Dix wraps his arms around me and nestles against me reassuringly. “You okay, baby?” He whispers in my ear, then pecks me on the cheek. “It’s just a nightmare, baby.”
A nightmare.
I glance around quickly to get my bearings. My mom and Pamela are chattering away about the old days and what life was like in the 1950s and 1960s. Four perfectly straight clothes hanger skewers rest on the corner of our blanket next to a bag of giant marshmallows, a box of graham crackers, and a couple of dark chocolate bars still in their wrappers. A small folding table a few feet away is the resting place for a package of hot dog wieners and a mismatched number of hot dog buns. Pamela must’ve brought out the other items: a jug of sweet tea, condiments, and a stack of napkins made from paper towels.
I squint beyond the bonfire, across the field, toward a growing figure trudging toward us. Virgil.
No. No, not trudging. Running. The way Virgil runs, I could pick him out of any crowd of sprinters.
My mom seems to sense the tension in the air. She glances around as if she’s lost something. “I need my—” Immediately, the frustration freezes on her face. She presses her forehead into her hands. “I-I can’t think. It’s right on the tip of my tongue, but I can’t reach it. I can see it, but I can’t think of what it’s called.”
The perfect description of hell.
Pamela leans in and gently pats the back of her hands, bringing them unhurriedly away from her face. “This thing that you need, Miss Emma, what is it used for?”
“It’s-it’s to keep bad stuff away.”
“Is it like a spray for mosquitoes or bugs?”
I know what Pamela is doing: helping a dementia patient circle the subject so Mama doesn’t become more flustered or feel lectured.
My mom shakes her head, reclaims her hands, and hides her face in them again.
“Does it make a noise?”
My mom nods as she lifts her head, eyes wide. “Boom!”
“The noise it makes is a boom?”
Mama nods again.
Pamela glances at Dixon and me.

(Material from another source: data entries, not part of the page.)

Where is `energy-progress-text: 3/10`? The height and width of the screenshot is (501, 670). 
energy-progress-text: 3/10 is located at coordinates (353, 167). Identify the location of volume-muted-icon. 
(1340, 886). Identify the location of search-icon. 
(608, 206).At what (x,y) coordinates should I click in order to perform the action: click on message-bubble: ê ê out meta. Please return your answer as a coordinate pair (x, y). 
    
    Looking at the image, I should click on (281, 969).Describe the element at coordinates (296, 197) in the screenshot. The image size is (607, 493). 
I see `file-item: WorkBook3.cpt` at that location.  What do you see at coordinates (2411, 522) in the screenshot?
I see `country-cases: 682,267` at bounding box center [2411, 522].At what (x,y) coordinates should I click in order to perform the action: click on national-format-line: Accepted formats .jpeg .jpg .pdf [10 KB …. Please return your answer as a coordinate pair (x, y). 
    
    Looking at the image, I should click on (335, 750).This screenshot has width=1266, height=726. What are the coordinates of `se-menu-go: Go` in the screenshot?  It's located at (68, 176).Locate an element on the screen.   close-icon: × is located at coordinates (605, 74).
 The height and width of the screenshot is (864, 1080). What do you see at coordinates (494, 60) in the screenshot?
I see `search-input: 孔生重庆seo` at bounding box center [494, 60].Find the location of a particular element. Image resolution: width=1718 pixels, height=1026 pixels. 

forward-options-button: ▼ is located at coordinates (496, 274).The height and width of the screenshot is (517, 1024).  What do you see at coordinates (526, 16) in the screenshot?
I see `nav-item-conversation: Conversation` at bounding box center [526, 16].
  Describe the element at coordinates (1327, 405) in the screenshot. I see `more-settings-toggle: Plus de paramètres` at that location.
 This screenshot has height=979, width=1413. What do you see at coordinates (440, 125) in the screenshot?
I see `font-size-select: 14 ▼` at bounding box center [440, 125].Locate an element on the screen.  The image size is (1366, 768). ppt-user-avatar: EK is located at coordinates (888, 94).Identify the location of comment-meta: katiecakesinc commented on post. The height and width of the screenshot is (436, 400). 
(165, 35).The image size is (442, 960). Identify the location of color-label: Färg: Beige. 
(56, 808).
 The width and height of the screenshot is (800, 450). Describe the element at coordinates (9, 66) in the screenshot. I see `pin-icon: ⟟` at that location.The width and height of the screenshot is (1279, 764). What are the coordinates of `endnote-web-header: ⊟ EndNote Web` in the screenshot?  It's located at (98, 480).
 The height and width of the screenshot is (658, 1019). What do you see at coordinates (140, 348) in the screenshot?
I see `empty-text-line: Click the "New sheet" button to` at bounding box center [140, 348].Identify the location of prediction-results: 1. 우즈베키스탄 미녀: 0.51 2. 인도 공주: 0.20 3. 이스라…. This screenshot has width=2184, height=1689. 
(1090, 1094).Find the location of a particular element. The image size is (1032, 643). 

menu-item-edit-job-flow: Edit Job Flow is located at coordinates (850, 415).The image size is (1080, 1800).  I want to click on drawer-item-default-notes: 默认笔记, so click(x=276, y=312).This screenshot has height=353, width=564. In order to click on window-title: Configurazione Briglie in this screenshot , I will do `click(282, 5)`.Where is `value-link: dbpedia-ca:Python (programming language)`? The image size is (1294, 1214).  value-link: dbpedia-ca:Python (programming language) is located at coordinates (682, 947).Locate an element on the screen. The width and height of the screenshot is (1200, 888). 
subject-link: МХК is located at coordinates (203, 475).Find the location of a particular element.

She shrugs. “Miss Emma? How do you like that fire? Does that smell good to you?” New tactic: distraction.
Diverted, Mama stares at the fire for a split second and then nods enthusiastically. Whatever her dormant psychic senses are screaming inside her muddled mind, she’s forgotten it already.
But I know exactly what she is feeling and what she thinks she needs—the deer rifle hanging over my brother’s bed in his old room.